Una gruesa puerta protegida por una doble empalizada, a la que podía
accederse mediante puente levadizo, era el único acceso al recinto.
Con
los años, y sobre todo tras las experiencias de las Cruzadas, los
castillos se fueron haciendo más grandes y sus defensas mejoraron.
Ante
el riesgo de un asedio se limpiaba y excavaba el foso, se
talaban árboles para impedir que sirviesen al enemigo como camuflaje
o madera
y se evacuaba a toda población cercana con sus bienes, tras destruir
sus infraestructuras.
Las
murallas se reforzaban con nuevos parapetos y salientes que ampliasen
los ángulos de tiro y la visión sobre sus bases, al
tiempo que se acumulaban en ellas taludes de tierra inclinada que
facilitasen el lanzamiento de objetos
desde la altura sobre los atacantes y sus máquinas (piedras,
líquidos y productos ardientes, flechas...) y dificultasen la
excavación de minas.
También
se reforzaba la puerta con rastrillos, muros y zanjas y se preparaban
las catapultas
defensivas, que debían tratar de destrozar la maquinaria de los
enemigos.
Asimismo
se preparaban para hacer incursiones
nocturnas por sorpresa,
con el fin de inutilizar las máquinas de guerra atacantes.

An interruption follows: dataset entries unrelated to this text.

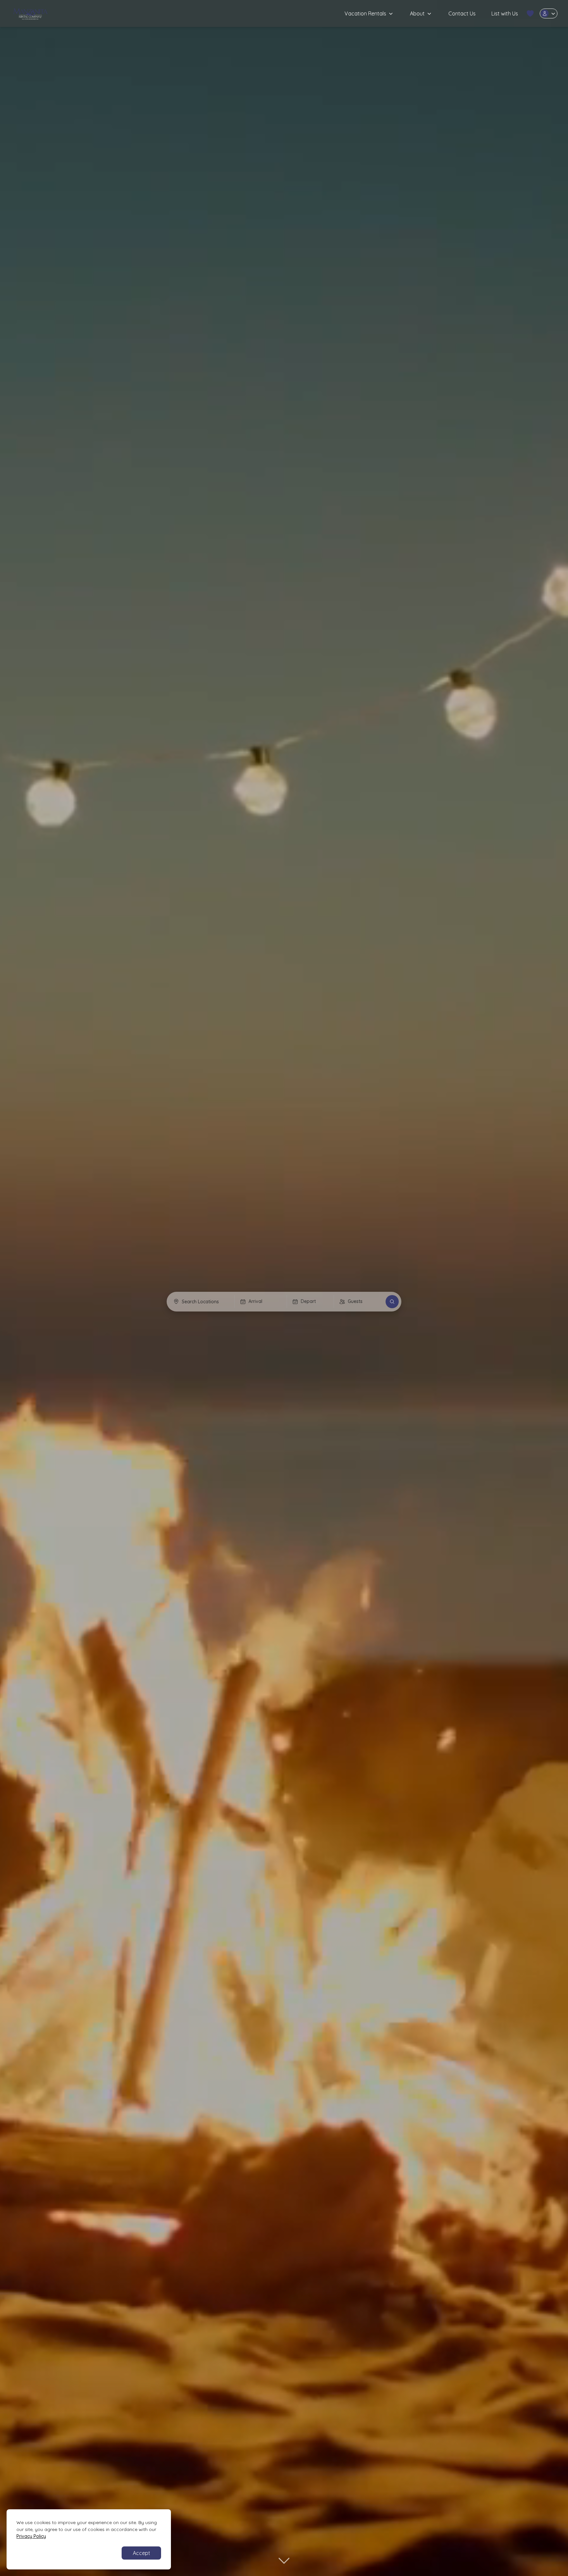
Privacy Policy (31, 2536)
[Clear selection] (226, 1301)
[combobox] (201, 1301)
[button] (530, 13)
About (417, 13)
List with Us (504, 13)
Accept (141, 2553)
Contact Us (462, 13)
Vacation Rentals (365, 13)
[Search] (392, 1301)
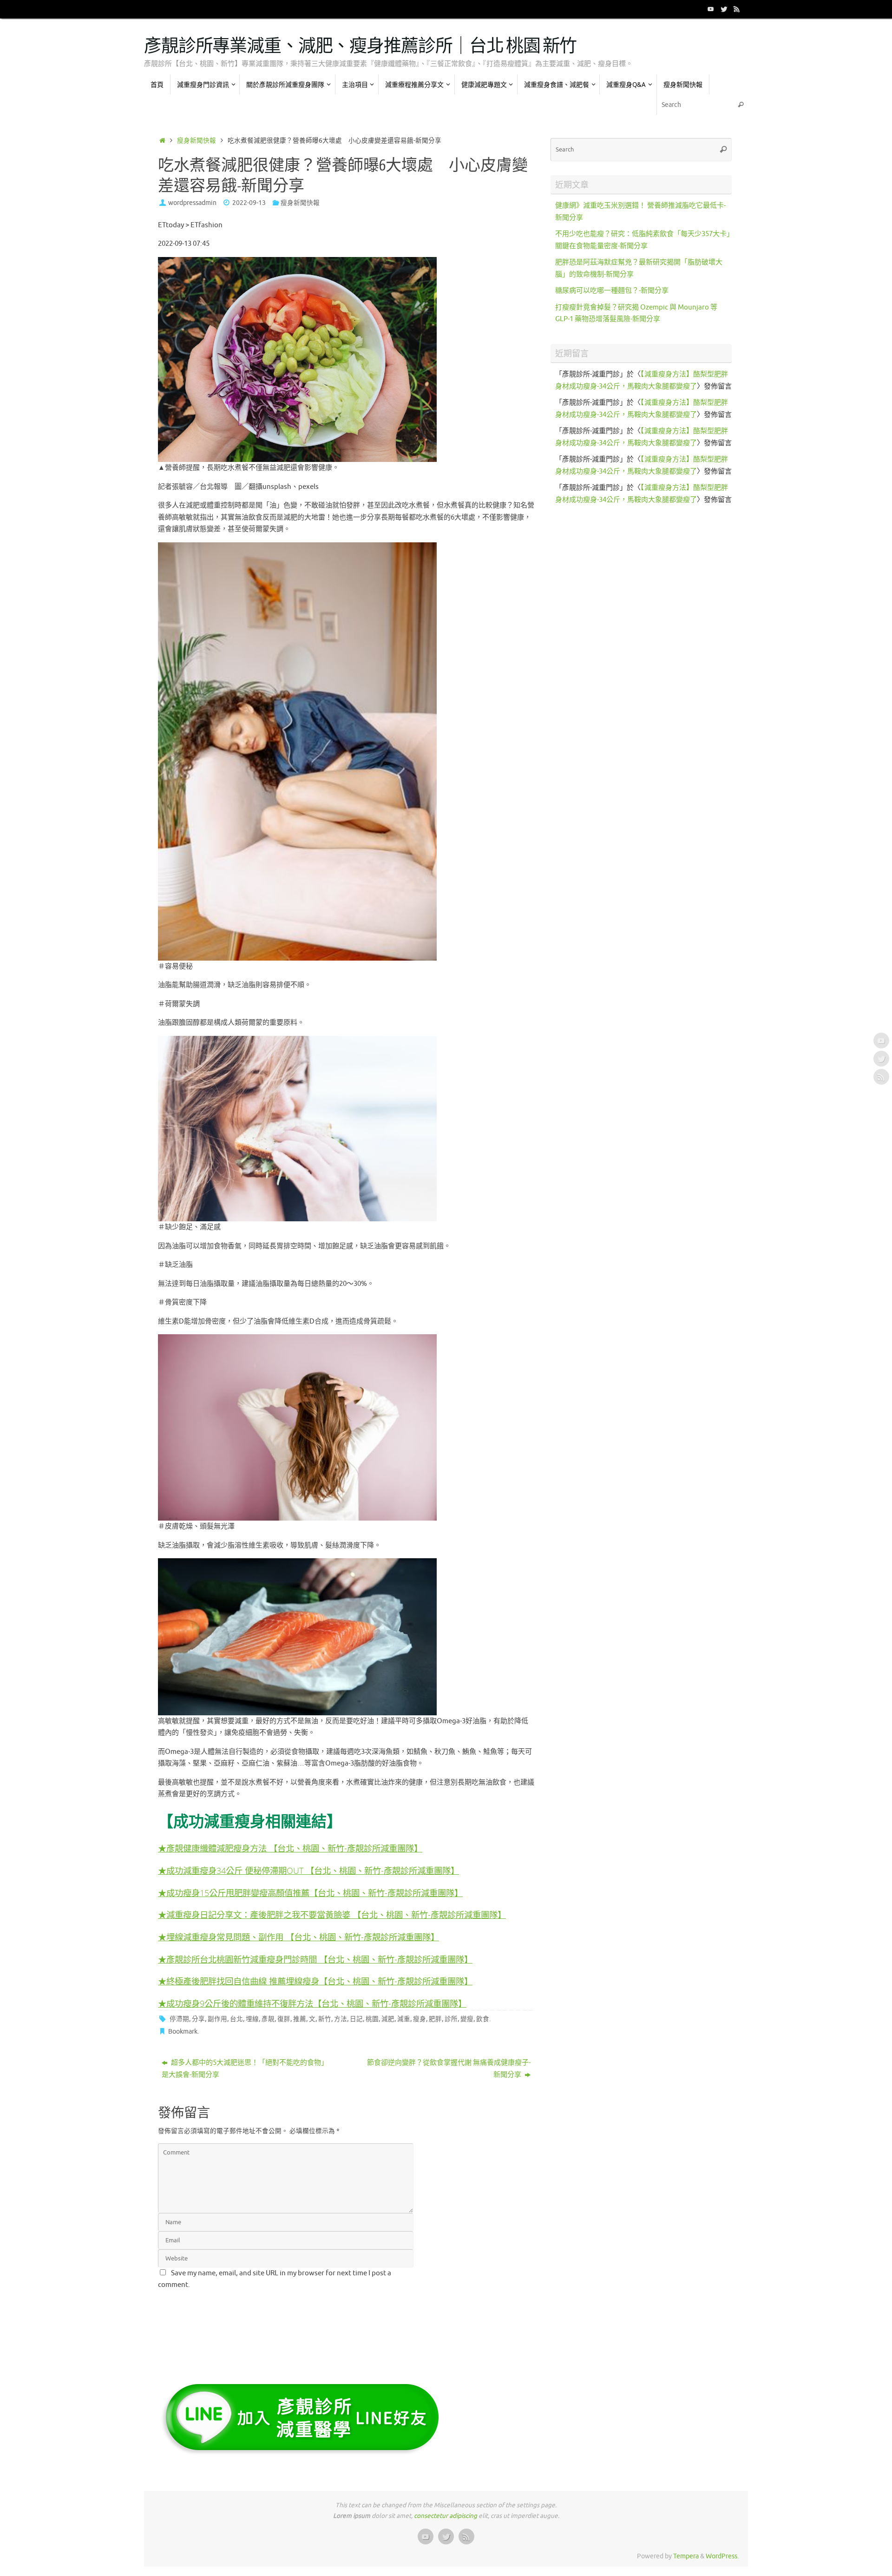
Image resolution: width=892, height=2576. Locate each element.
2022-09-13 (249, 203)
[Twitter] (723, 8)
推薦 (299, 2019)
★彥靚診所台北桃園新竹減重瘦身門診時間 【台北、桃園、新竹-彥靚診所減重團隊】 (315, 1959)
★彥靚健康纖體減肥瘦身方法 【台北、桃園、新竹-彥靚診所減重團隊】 (290, 1848)
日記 (356, 2019)
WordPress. (722, 2556)
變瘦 (466, 2019)
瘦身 (419, 2019)
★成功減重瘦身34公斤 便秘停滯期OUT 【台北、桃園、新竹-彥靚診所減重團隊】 (308, 1870)
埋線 (252, 2019)
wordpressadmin (192, 203)
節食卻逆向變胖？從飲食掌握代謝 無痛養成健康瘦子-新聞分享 (449, 2068)
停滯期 (179, 2019)
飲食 (482, 2019)
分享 (198, 2019)
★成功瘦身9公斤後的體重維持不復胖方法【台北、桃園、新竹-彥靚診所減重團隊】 (312, 2003)
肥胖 (435, 2019)
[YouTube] (710, 8)
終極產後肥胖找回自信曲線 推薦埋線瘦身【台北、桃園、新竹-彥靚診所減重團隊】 (319, 1981)
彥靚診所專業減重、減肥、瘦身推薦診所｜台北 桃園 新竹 (360, 46)
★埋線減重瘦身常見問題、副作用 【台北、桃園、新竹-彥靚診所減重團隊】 (298, 1937)
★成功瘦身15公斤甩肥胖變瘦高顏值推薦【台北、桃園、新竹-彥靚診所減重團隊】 (310, 1892)
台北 (236, 2019)
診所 (451, 2019)
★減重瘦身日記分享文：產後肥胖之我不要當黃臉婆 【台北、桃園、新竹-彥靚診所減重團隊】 (332, 1914)
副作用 (217, 2019)
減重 (403, 2019)
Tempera (686, 2556)
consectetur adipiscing (445, 2516)
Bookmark (182, 2032)
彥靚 (268, 2019)
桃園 (372, 2019)
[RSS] (736, 8)
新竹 (324, 2019)
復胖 (283, 2019)
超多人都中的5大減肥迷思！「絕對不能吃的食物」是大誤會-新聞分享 (245, 2068)
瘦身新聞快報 (196, 141)
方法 (340, 2019)
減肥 (387, 2019)
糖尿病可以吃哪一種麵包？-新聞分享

Intentar vencer por hambre
Los
asediadores, por su parte, trataban de lograr la rendición en un
primer momento por métodos disuasorios y poco costosos, fuese
prometiendo respetar vidas y bienes si se rendían los defensores o,
en caso contrario, amenazando con el exterminio, el soborno, el
ataque nocturno por sorpresa, el
apresamiento a traición de enviados enemigos en conversaciones de
paz, el envenenamiento de las aguas, etc.
Obviamente,
tenían
prisa por conquistar el castillo; no sólo por ahorrar costes, sino
para evitar la aparición de epidemias
–tan frecuentes en la época a causa del hacinamiento de la tropa–
o la llegada de ayuda para los asediados.